The first step in applying for federal student loans is completing the FAFSA. Start by creating an FSA ID on studentaid.gov, which you’ll use to log in and sign the FAFSA form.

 Gather necessary documents like your tax returns, bank statements, and information about any untaxed income. List the schools you’re considering on your FAFSA, as they will receive your financial information to determine your aid eligibility. Be sure to submit your FAFSA before the deadline, as federal aid is awarded on a first-come, first-served basis.

After submitting your FAFSA, you’ll receive a Student Aid Report (SAR), which summarizes your provided information. The SAR includes key terms like Expected Family Contribution (EFC), which determines your eligibility for need-based aid. 

You can qualify for four federal loans: Direct Subsidized Loans, Direct Unsubsidized Loans, Grad PLUS Loans, and Parent PLUS Loans. 

The amount you can borrow depends on your year in school and dependency status, with interest rates varying by loan type. You’ll be contacted if any additional information is needed, so respond promptly to avoid delays.

Types of federal student loans
Direct subsidized loans

These loans are available to undergraduate students with financial need. The government pays the interest while you’re in school at least half-time, during the grace period, and during deferment periods. 

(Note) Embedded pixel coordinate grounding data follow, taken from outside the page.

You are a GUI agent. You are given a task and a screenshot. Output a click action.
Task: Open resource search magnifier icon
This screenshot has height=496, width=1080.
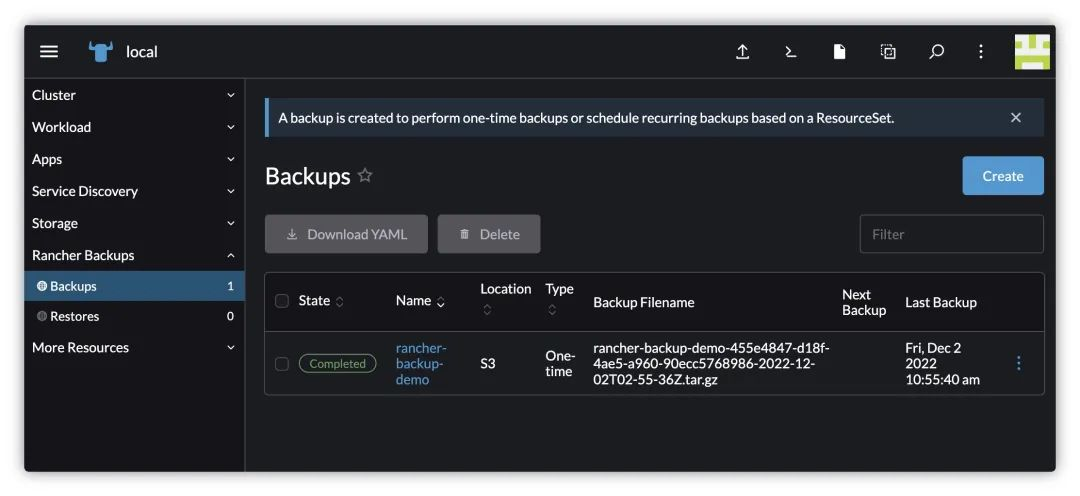936,52
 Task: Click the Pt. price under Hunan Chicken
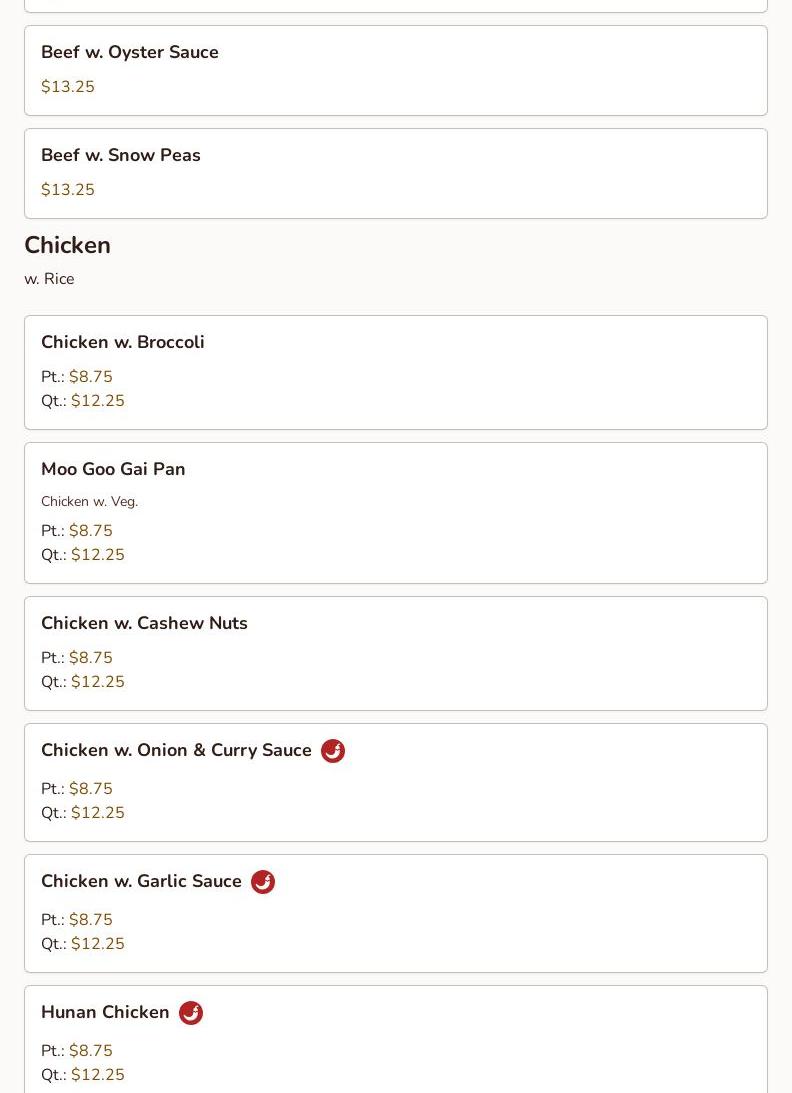pos(90,1051)
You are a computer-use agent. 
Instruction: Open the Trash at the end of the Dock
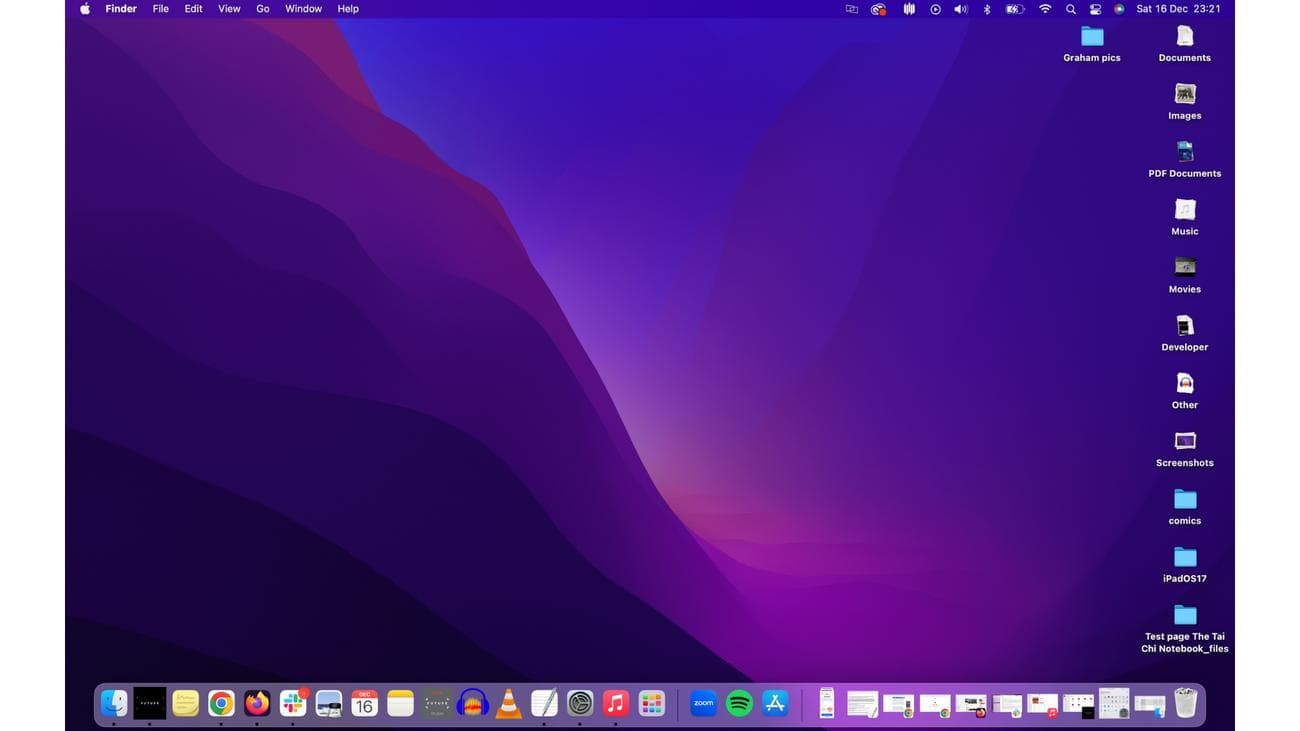tap(1186, 703)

For the 2024 – 2025 academic year, the interest rate is 6.53%. The borrowing limits are $57,500 for undergraduates, with no more than $23,000 in subsidized loans. For graduate or professional students, the limit is $138,500, with no more than $65,500 in subsidized loans. 

Direct unsubsidized loans

These loans are available to undergraduate and graduate students, regardless of financial need. Unlike subsidized loans, you are responsible for paying all the interest, even while in school. 

The interest rate for undergraduate students is 6.53%, and for graduate students, it’s 8.08% for the 2024 – 2025 academic year. Undergraduate borrowing limits range from $5,500 to $7,500 per year, depending on your year in school and dependency status, with a lifetime cap of $31,000. 

For graduate students, the annual limit is $20,500, with an aggregate limit of $138,500, including undergraduate loans.

Graduate PLUS loans

These loans are available to graduate and professional students. Graduate PLUS loans require a credit check, and the borrower is responsible for all interest payments. The interest rate for the 2024 – 2025 academic year is 9.08%. You can borrow up to the cost of attendance minus any other financial aid received, with no aggregate limit.

Parent PLUS loans

These loans are available to parents of dependent undergraduate students. A credit check is required, and parents are responsible for repaying the loan. 

The interest rate for Parent PLUS loans for the 2024 – 2025 academic year is 9.08%. Parents can borrow up to the full cost of attendance, minus any other financial aid received, with no aggregate limit.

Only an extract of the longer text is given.